Message from PEER Director: Recent Events, New Projects Funded for over $1Million, and the 2018 PEER Annual Meeting

As 2017 comes to a close, I would like to share some of the important activities PEER has been leading during the past few months, announce new projects that have been funded, and look ahead to the 2018 PEER Annual Meeting and pre-conference workshop in January 2018.

Workshops and Technical Seminars

PEER hosted several important workshops during the past quarter, and two are highlighted here. In collaboration with Caltrans, PEER organized a workshop chaired by Cliff Roblee and Sashi Kunnath focusing on characterizing uncertainty in bridge component capacity limit states. A report summarizing this event and its presentations and discussions is being prepared and will be published as a PEER report. Another workshop focused on exa-scale computing for city-scale simulations was chaired by Kenichi Soga and included representatives from the stakeholder community (BART, Caltrans, EBMUD, Hanshin Expressway, LADWP, PG&E), members of the technical delivery community (Microsoft, Nvidia, UC Berkeley NHERI SimCenter, Cambridge Service for Data Driven Discovery), and the academic/consultancy methodology community (PEER, Arup, Kobe University, LBNL, Stanford, USGS, UC Berkeley, University of Cambridge, University of Tokyo). A white paper summarizing the workshop activities is being prepared and will be posted to the PEER web site.

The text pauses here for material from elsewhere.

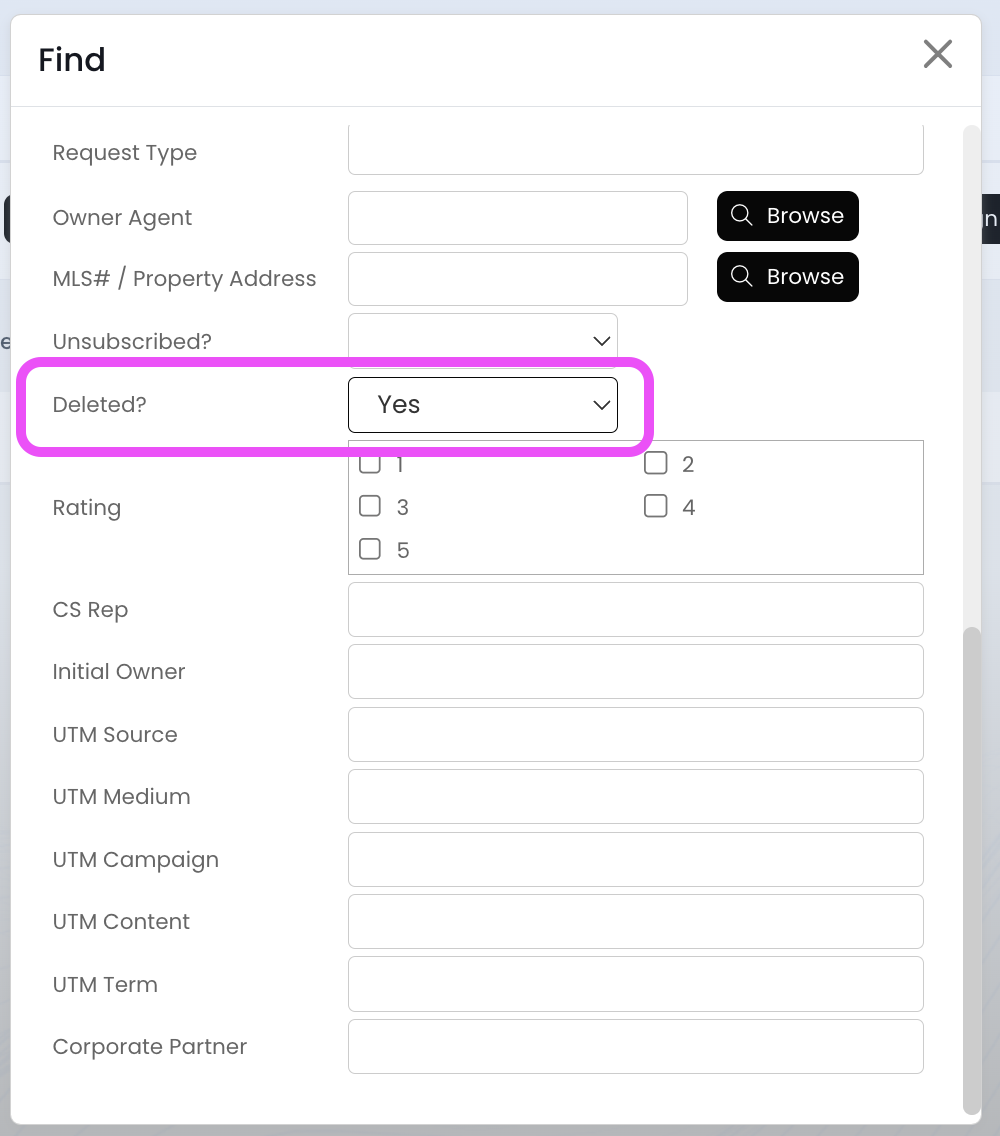Click the CS Rep input field

pos(635,609)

PEER collaborated with the Structural Engineers Association of California (SEAOC) and the Structural Engineers Association of Washington (SEAW) to host a series of technical seminars featuring the Tall Buildings Initiative “Guidelines for Performance-Based Seismic Design of Tall Buildings” Version 2.  Live seminars were hosted in San Francisco, Seattle, and Los Angeles, with webcast sites in Sacramento and San Diego. The afternoon seminars highlighted revisions and updates incorporated into the document that was published during the summer. Several hundred attendees including building officials, and engineering practitioners in structural, geotechnical and geohazard fields, had the opportunity to ask detailed questions to the project team led by co-chairs Jack Moehle and Ron Hamburger. Details of the seminar program can be found here.

New Projects Funded

The PEER Research Committee was re-established in August 2017 and set a strategic plan for the PEER Transportation Systems Research Program (TSRP), benefiting from the previous efforts of the previous TSRP committee. A Request for Proposal (RFP TSRP-PEER 17-01) emerged from this strategic plan and was released mid-September 2017. 47 outstanding proposals were received, covering 16 different issues in the broad domains of: Geotechnical Engineering (G), PBEE of Bridge Systems (S), PBEE Methodology (M), PBEE Tools (T), and Areas of Application (A). All proposals were grouped into two categories: 13 seed proposals of $50k total budget or less and 34 full proposals of more than $50k total budget.  Each proposal received three independent reviews from members of the research committee. Based on the priorities of the pre-set strategic plan, pre-defined evaluation criteria that was specified in the RFP, and factors such as the level of engagement of as many of the PEER core institutes as possible, 17 new projects have recently approved: 6 seed projects and 11 full projects. All awarded PIs were informed by November 1 for the seed projects and by December 1 for the full projects. Two of the new projects are collaborations between either two core campuses or a core campus and a member of PEER Business and Industry Partnership (BIP). Awarded projects will be listed soon at TSRP website.

I would like to thank all those researchers who took time to write proposals for this recent solicitation, and I hope to see continued strong participation in future solicitations. There are plans to have the TSRP RFP released annually in the fall, and possibly biannually with another release mid-Spring. More news will be released about this important development.

2018: PEER Annual Meeting and Pre-conference Workshops

PEER is finalizing plans for the 2018 PEER Annual Meeting (PAM), “PEER at 21: The Practice of Performance-Based Engineering for Natural Hazards,” scheduled January 18-19, 2018, on the UC-Berkeley campus. For more information about the 2018 PAM, refer to the PAM web site for the two-day program that includes special presentations and the announcement of the winner of the 2017 PEER Blind Prediction contest, and registration information.

PEER is partnering with USGS to co-host two pre-conferece workshops on January 17, 2018, to identify research needs and opportunities arising from the USGS HayWired Scenario. Due to limited space, the first workshop is invitation-only and focused on “Practical Uses of and Research Needs for Physics-Based Modeling of Ground Motion.” The second workshop is open and free to interested participants – it is focused on “The HayWired Scenario & Research Needs for Resilient New Buildings,” emphasizing the topics of building performance, building codes, and public expectations.  Additional information about this workshop will be posted to the PEER website.

The PEER organization is robust and active, and we look forward to continuing the strong engagement with the PEER community in 2018. I would like to wish you an early happy 2018, and I look forward to seeing you at the PEER Annual Meeting in January.